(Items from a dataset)
■ ■ ■ ■ ■

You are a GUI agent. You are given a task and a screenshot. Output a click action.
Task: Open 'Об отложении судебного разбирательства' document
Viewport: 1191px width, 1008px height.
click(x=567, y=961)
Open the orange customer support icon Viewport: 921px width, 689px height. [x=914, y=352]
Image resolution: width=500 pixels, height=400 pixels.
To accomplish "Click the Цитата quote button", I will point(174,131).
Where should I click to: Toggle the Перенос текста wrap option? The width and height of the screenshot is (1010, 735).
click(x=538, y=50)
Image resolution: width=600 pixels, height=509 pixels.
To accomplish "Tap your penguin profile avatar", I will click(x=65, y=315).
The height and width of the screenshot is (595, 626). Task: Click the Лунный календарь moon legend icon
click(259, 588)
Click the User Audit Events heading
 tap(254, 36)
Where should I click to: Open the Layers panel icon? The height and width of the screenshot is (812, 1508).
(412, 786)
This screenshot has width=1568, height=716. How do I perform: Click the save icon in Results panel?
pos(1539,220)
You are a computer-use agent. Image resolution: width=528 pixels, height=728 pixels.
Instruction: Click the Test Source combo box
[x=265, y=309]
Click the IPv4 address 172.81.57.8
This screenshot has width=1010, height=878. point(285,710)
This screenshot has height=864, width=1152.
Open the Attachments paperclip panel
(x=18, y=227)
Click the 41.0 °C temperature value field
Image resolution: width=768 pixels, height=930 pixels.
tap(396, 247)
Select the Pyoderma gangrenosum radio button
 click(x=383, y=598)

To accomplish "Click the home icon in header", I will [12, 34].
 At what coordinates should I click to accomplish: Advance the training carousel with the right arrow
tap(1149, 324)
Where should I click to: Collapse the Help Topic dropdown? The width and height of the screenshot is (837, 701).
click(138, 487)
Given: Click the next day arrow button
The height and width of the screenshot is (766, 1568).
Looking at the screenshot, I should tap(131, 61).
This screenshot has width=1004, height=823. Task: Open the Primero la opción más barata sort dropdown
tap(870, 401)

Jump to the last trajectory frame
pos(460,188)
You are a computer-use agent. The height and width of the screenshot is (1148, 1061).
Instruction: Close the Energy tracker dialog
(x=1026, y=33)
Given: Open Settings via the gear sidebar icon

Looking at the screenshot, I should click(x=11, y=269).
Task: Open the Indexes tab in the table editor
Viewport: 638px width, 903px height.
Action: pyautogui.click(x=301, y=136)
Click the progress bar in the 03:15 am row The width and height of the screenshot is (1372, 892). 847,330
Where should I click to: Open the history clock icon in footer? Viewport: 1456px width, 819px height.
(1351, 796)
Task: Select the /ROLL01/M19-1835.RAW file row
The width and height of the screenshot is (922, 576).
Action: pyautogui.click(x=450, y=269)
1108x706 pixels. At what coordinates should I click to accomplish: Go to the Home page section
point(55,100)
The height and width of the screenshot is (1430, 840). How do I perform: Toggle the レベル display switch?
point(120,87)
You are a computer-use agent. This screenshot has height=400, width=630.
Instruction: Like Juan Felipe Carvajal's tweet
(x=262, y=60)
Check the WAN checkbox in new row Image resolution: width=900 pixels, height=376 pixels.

■ ■ ■ ■ ■

→ THE PROBLEM:
Take every line from the records above that has the word "will" and copy it.

→ YOUR SOLUTION:
To accomplish "Click the Цитата quote button", I will point(174,131).
To accomplish "Tap your penguin profile avatar", I will click(x=65, y=315).
To accomplish "Click the home icon in header", I will [12, 34].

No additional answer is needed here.